Households have been grappling with heightened financial strain since the end of 2021, following the onset of interest rate hikes aimed at addressing inflationary pressures stemming from the global Covid recovery.

Following a peak of 11.1 percent amid the Ukraine conflict-induced surge in energy costs, headline CPI inflation has receded to 3.2 percent. However, this figure remains above the Bank’s 2 percent target, prompting economists to speculate that the MPC will likely wait until they are confident that inflationary pressures have eased.

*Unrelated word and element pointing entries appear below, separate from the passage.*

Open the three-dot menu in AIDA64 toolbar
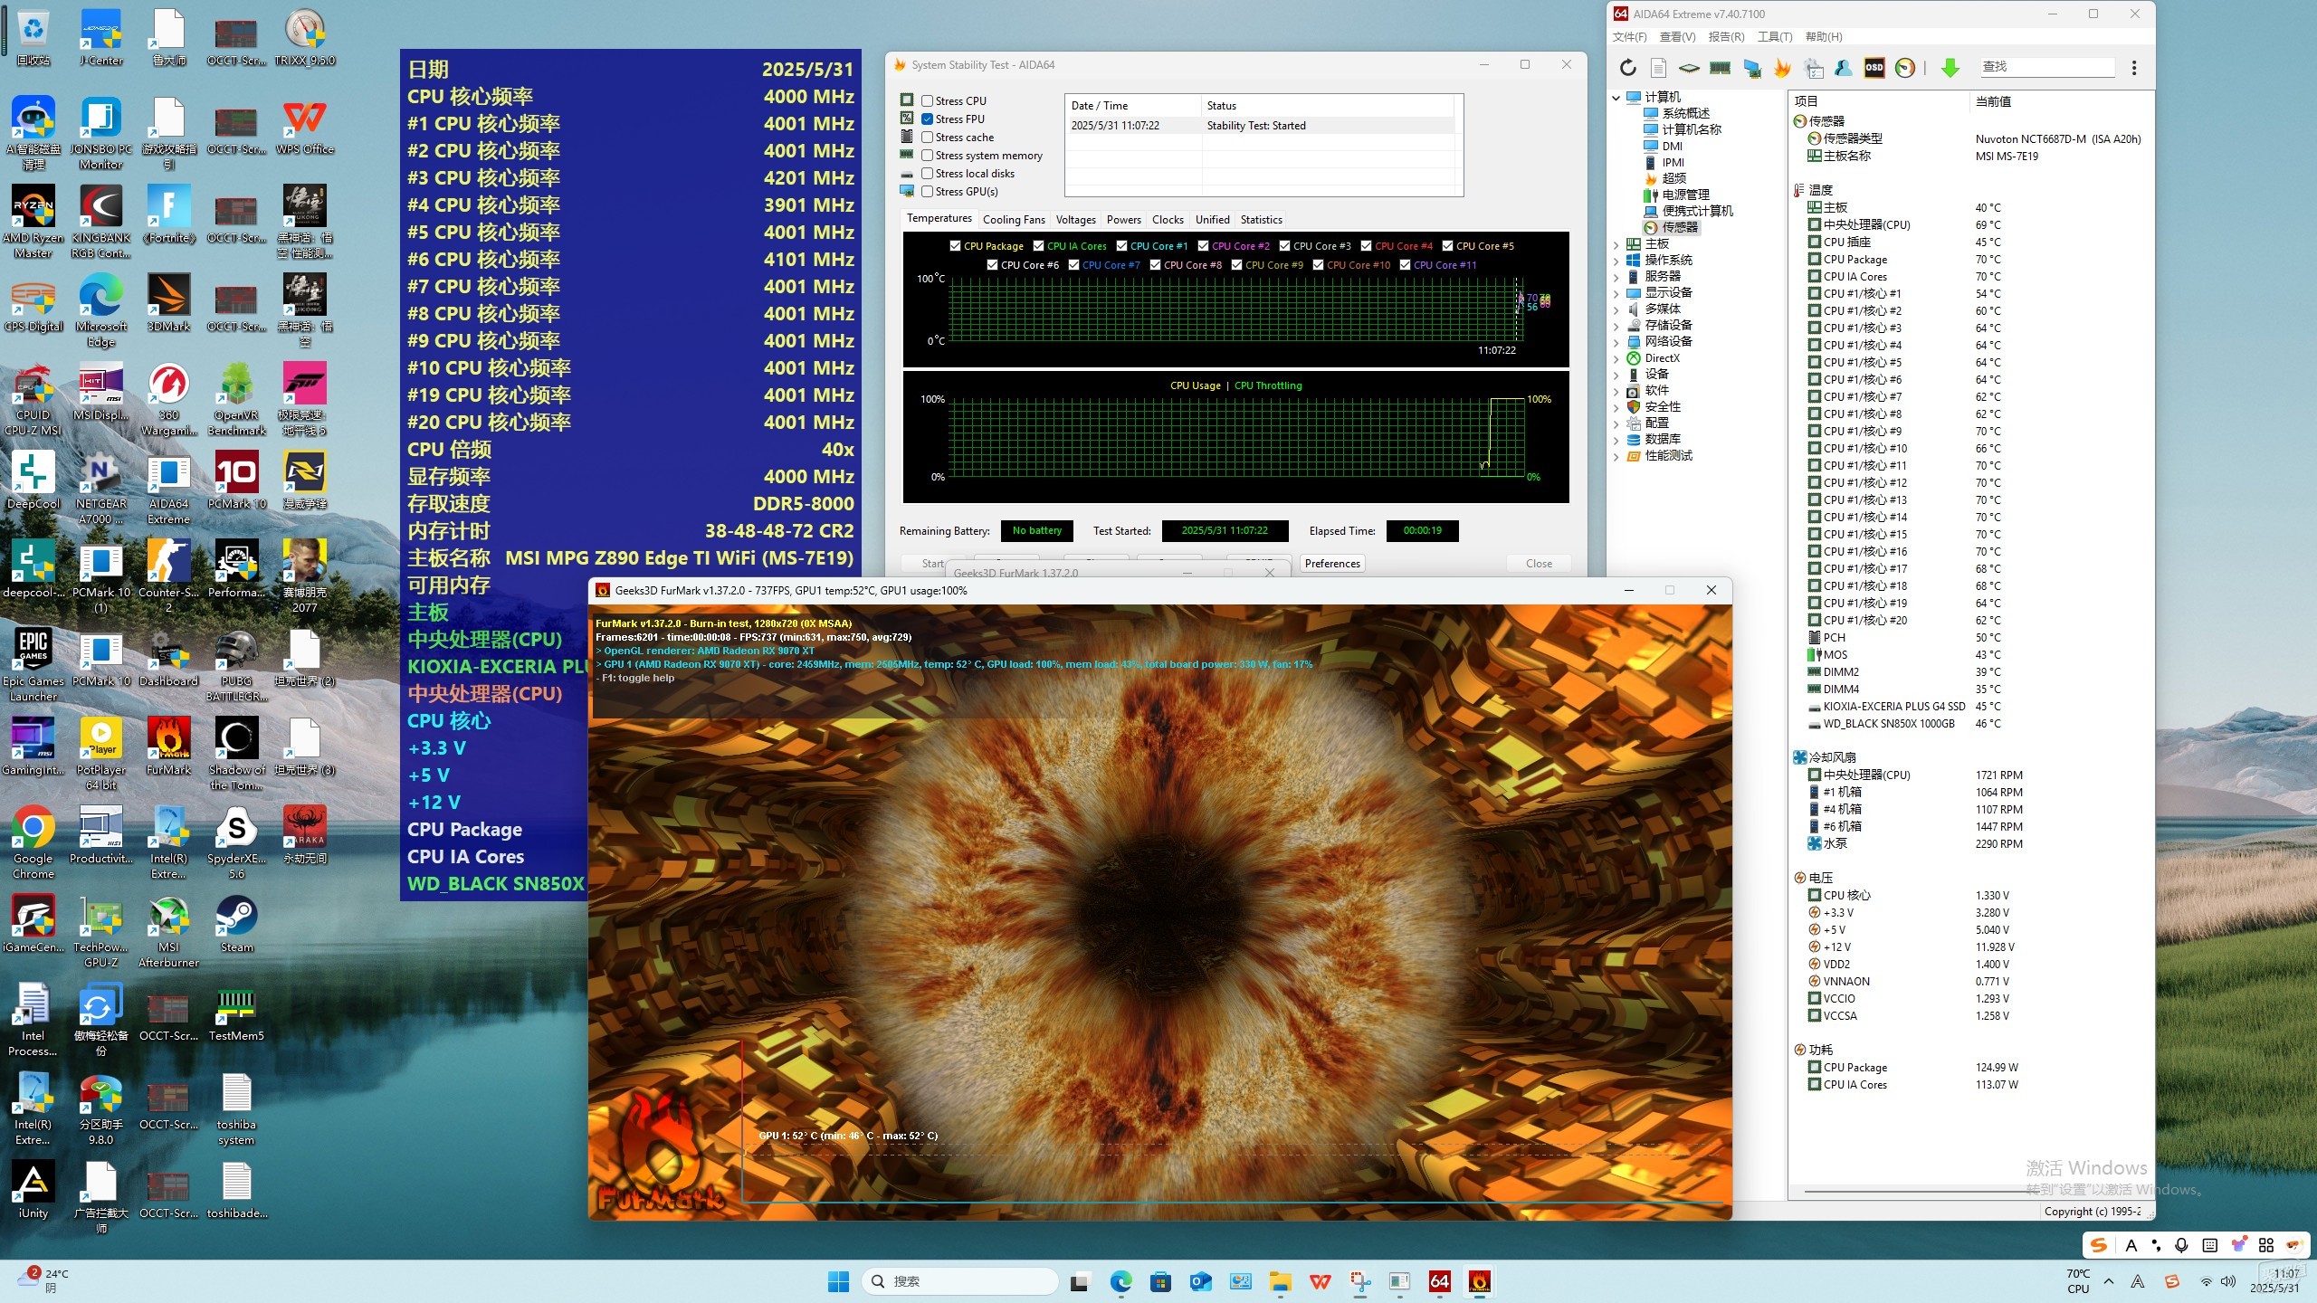The width and height of the screenshot is (2317, 1303). [2133, 68]
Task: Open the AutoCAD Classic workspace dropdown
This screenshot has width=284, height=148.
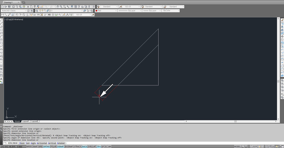Action: [x=14, y=11]

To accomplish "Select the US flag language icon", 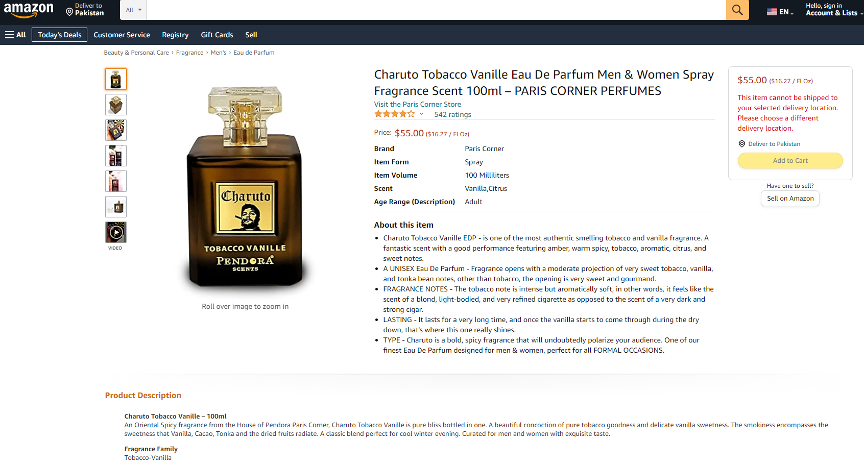I will click(x=772, y=12).
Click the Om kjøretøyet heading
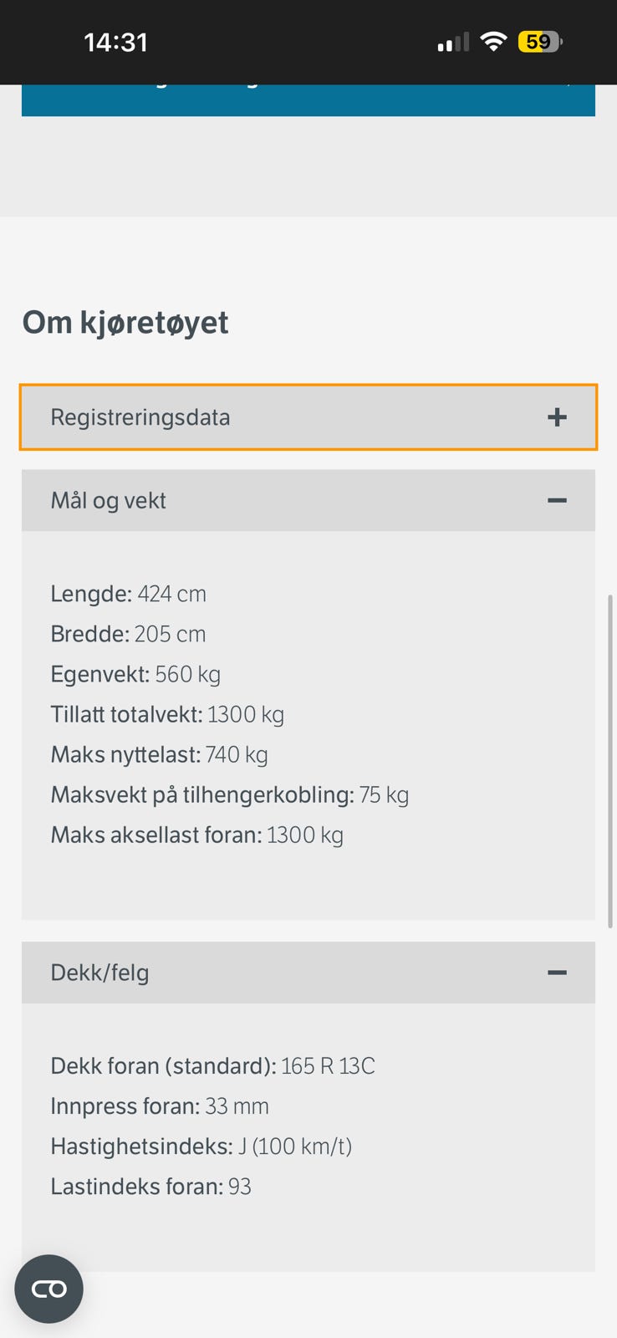Viewport: 617px width, 1338px height. [x=125, y=323]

The Bank of England foresees a more substantial decline in inflation over the next few years, with CPI projected to decrease to 1.5 percent by 2026. Although CPI is anticipated to dip below the target between April and June, it is expected to rebound to 2.6 percent in the latter half of this year as the impact of recent energy price reductions diminishes.

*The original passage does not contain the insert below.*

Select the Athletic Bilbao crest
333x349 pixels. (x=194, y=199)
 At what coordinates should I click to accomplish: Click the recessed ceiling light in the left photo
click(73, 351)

In the Bank’s longer-term projections, CPI inflation is revised downwards to 2.25 percent for 2025 and 1.5 percent for 2026, marking decreases of 0.25 and 0.5 percentage points respectively from February’s estimates. With market expectations leaning towards a potential rate cut from Threadneedle Street in the coming month, there is growing anticipation surrounding the Bank of England’s forthcoming monetary policy decisions.

James Smith, an Economist specializing in Developed Markets at ING, commented, “The Bank of England is edging closer to its inaugural rate cut.”

Susannah Streeter, head of money and markets at Hargreaves Lansdown, characterized the report as a precursor to the anticipated rate cut in the summer. Streeter noted policymakers’ growing optimism regarding the containment of inflation, suggesting a willingness to address high borrowing costs promptly.

There’s been a notable shift in sentiment among MPC members, with Dave Ramsden joining Swati Dhingra in advocating for a rate cut. This change in stance has influenced currency markets, with the pound depreciating against the dollar and sparking investor optimism, contributing to the sharp rise in the FTSE 100.

With evolving sentiment at the Bank of England, expectations are mounting for a swifter rate cut compared to the Federal Reserve, reflecting shifting dynamics in monetary policy.

Capital Economics suggests that the Bank of England is nearing a decision to cut rates, hinting at a potential move in the near future. They point to soft inflation and wage data as potential triggers for a rate cut, predicting that it could happen as early as the upcoming June meeting or possibly in August.

In contrast, the US Federal Reserve recently announced its decision to maintain its key interest rate, citing a lack of significant progress in addressing inflation. Fed Chair Jerome Powell indicated that rates might remain higher for an extended period until there is firmer evidence of inflationary pressures easing.

Bank of England Governor Andrew Bailey has emphasized that the economic conditions in the UK differ from those in the US, suggesting that the Bank may not adhere to the same timeline as the Federal Reserve. Bailey’s remarks indicate a willingness to consider rate cuts based on the UK’s specific economic circumstances.

In the previous MPC meeting in March, only Swati Dhingra voted for a rate cut of 0.25 percentage points, while the remaining eight members opted for no change. However, in the latest meeting, Dhingra found support from Dave Ramsden, indicating a potential shift in sentiment within the committee towards considering a rate reduction.



Experts have highlighted two significant economic indicators relevant to the Bank of England: wage growth and inflation in the services sector. Despite other changes, these indicators have shown resilience. Last month, average wages continued to outpace inflation.